Thailand uses these words in a specific way — and the difference changes your rent, your bills, your lease flexibility and even whether you could buy the place one day. Here's the plain-English breakdown so you rent the right type of home for how you actually live. Unbiased, never paid placement.
Rent a condo for amenities, location and the option to buy later; an apartment to save money on a long stay (watch the electricity rate); a serviced apartment for your first weeks or a work posting; a townhouse or house for family-sized space away from the train.
Editorial analysis compiled and periodically refreshed by BAANLYY’s research team — not a live data feed.
Analysis last reviewed 2026-07-06.
In Thailand these aren’t loose synonyms. A condominium is a building registered under the Condominium Act, where each unit is individually owned — so when you rent one, you’re dealing with a private owner. An apartment building is owned whole by one company and its units are only ever rented. That single legal difference ripples into everything: who you sign with, how consistent the management is, how your electricity is billed, and whether a foreigner could ever buy the unit. Get the type right and the rest of the search gets much easier.
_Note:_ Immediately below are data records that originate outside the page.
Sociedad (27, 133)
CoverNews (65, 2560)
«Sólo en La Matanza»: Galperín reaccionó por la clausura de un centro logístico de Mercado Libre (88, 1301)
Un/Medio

| Condo | Apartment | Serviced apt | Townhouse / house | |
|---|---|---|---|---|
| Who owns it | Individual owners, sold unit by unit | One company owns the whole building | A management company / brand | Private owner or developer (land + building) |
| You sign with | The unit's owner or their agent | The building's single landlord/office | The operator / front desk | The owner or their agent |
| Typical lease | 12 months (6 mo common) | 12 months, sometimes flexible | Nightly / weekly / monthly | 12 months+ |
| Deposit norm | ≈2 months + 1 advance | ≈1–2 months + 1 advance | None (or 1 month) | ≈2 months + 1 advance |
| Utilities | Metered, government rate | Often a landlord markup on electric | Included in the rate | Metered, government rate |
| Furnishing | Usually fully furnished | Furnished, simpler | Fully furnished + serviced | Varies — confirm what's included |
| Amenities | Pool, gym, security, often co-working | Basic — sometimes a small pool/gym | Hotel-style + housekeeping | Yard/space; compound may have a pool |
| Management | Varies by owner; juristic person runs common areas | One consistent on-site team | Professional, hotel-grade | Owner-dependent |
| Best for | Most expats; amenities + location | Budget-minded long stays | Arrival, work trips, short term | Families, space, quieter living |
| Buy later (foreigners) | Freehold, 49% quota | Not sold — rent only | Rent only | Land can't be foreign-owned |
Indicative norms — individual buildings vary. Always view the actual unit and confirm terms in writing.
The most common choice for foreigners. Condos are typically newer, fully furnished, and come with resort-style amenities — pool, gym, 24-hour security, often a co-working lounge — clustered around the BTS and MRT. Because each unit has its own owner, quality and management vary unit to unit: one owner may be responsive and another absent, and the furniture is whatever they chose. Utilities are metered and billed at the government rate. Condos are also the only home type a foreigner can buy freehold later (within the building’s 49% foreign quota), so they suit anyone who might convert from renting to owning.
An apartment building is run by one landlord with one set of rules and one on-site office, which makes management consistent and rent often a little lower than a comparable condo. The trade-offs: amenities are usually simpler, and many apartments bill electricity at a marked-up rate (commonly 5–8 THB per unit versus the ~4 THB government rate) — with Bangkok air-con running constantly, that markup can quietly add a thousand baht or more a month. Always ask the electric rate before signing. Note you can rent an apartment but never buy the unit, since they aren’t sold individually.
Serviced apartments work like a long-stay hotel: housekeeping, linen, usually all utilities and Wi-Fi, and a reception desk are folded into one monthly rate, with flexible terms and no two-month deposit. That makes them the cleanest option for your first weeks in the country, a corporate posting, or while you view yearly places — see our temporary housing guide. The convenience premium means they’re rarely the cheapest way to live for a full year, but for short and medium stays they remove all the move-in friction.
Landed homes — townhouses in a row, detached single houses (baan), and villas — give you the most space, private outdoor area, and room for a family or pets. They sit in residential compounds (moobaan), which usually means quieter streets and a shared pool or gym, but also more distance from the train and a real need for a car or motorbike. Furnishing ranges from fully kitted to bare, so confirm exactly what’s included. Foreigners rent these freely; only buying the land is restricted. Families weighing this should also read our international schools guide, since school location often decides the neighbourhood.
Now that you know the type you want, browse areas and residences across Bangkok and beyond.
General information only — not legal advice, and rules, rates and norms change. Confirm utility billing, deposit terms, foreign-ownership rules and your specific lease in writing, and consult a qualified Thai professional where it matters. BAANLYY never takes paid placement.